▶ [Task objective]:
For this exercise, output every line of the data as it stands.
-- Opening Marker --
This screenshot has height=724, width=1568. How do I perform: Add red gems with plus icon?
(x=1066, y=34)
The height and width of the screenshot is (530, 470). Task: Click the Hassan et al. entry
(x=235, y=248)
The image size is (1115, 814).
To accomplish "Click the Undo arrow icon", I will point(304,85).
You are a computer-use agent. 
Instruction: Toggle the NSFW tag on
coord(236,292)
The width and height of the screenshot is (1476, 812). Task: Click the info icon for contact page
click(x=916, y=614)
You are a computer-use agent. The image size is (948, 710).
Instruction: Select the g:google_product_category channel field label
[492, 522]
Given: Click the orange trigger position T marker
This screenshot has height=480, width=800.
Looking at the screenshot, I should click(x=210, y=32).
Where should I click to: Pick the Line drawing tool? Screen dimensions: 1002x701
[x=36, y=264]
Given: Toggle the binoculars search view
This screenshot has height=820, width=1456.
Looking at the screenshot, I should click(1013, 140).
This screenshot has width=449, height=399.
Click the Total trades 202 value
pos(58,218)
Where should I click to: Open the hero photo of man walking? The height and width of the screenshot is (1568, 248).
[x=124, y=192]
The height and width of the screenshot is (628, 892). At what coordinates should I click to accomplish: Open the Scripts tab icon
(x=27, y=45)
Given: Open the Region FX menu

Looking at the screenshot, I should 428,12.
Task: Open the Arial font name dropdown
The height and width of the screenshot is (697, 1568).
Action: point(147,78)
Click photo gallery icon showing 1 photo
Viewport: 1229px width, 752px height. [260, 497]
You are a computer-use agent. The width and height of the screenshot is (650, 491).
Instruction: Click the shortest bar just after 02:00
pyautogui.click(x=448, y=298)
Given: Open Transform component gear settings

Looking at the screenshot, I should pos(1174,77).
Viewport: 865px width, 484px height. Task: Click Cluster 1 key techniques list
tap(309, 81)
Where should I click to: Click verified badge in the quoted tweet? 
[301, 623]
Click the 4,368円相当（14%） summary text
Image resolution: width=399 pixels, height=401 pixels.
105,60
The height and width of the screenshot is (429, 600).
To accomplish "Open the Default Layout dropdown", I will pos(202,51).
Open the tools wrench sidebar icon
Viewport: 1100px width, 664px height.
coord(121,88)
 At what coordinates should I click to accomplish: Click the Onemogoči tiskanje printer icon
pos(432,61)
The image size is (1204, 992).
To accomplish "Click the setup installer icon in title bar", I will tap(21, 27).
-- Closing Marker --
▶ [Response area]:
This screenshot has height=724, width=1568. How do I perform: Add red gems with plus icon?
(x=1066, y=34)
The height and width of the screenshot is (530, 470). Task: Click the Hassan et al. entry
(x=235, y=248)
The image size is (1115, 814).
To accomplish "Click the Undo arrow icon", I will point(304,85).
You are a computer-use agent. 
Instruction: Toggle the NSFW tag on
coord(236,292)
The width and height of the screenshot is (1476, 812). Task: Click the info icon for contact page
click(x=916, y=614)
You are a computer-use agent. The image size is (948, 710).
Instruction: Select the g:google_product_category channel field label
[492, 522]
Given: Click the orange trigger position T marker
This screenshot has height=480, width=800.
Looking at the screenshot, I should click(x=210, y=32).
Where should I click to: Pick the Line drawing tool? Screen dimensions: 1002x701
[x=36, y=264]
Given: Toggle the binoculars search view
This screenshot has height=820, width=1456.
Looking at the screenshot, I should click(1013, 140).
This screenshot has width=449, height=399.
Click the Total trades 202 value
pos(58,218)
Where should I click to: Open the hero photo of man walking? The height and width of the screenshot is (1568, 248).
[x=124, y=192]
The height and width of the screenshot is (628, 892). At what coordinates should I click to accomplish: Open the Scripts tab icon
(x=27, y=45)
Given: Open the Region FX menu

Looking at the screenshot, I should 428,12.
Task: Open the Arial font name dropdown
The height and width of the screenshot is (697, 1568).
Action: point(147,78)
Click photo gallery icon showing 1 photo
Viewport: 1229px width, 752px height. [260, 497]
You are a computer-use agent. The width and height of the screenshot is (650, 491).
Instruction: Click the shortest bar just after 02:00
pyautogui.click(x=448, y=298)
Given: Open Transform component gear settings

Looking at the screenshot, I should pos(1174,77).
Viewport: 865px width, 484px height. Task: Click Cluster 1 key techniques list
tap(309, 81)
Where should I click to: Click verified badge in the quoted tweet? 
[301, 623]
Click the 4,368円相当（14%） summary text
Image resolution: width=399 pixels, height=401 pixels.
105,60
The height and width of the screenshot is (429, 600).
To accomplish "Open the Default Layout dropdown", I will pos(202,51).
Open the tools wrench sidebar icon
Viewport: 1100px width, 664px height.
coord(121,88)
 At what coordinates should I click to accomplish: Click the Onemogoči tiskanje printer icon
pos(432,61)
The image size is (1204, 992).
To accomplish "Click the setup installer icon in title bar", I will tap(21, 27).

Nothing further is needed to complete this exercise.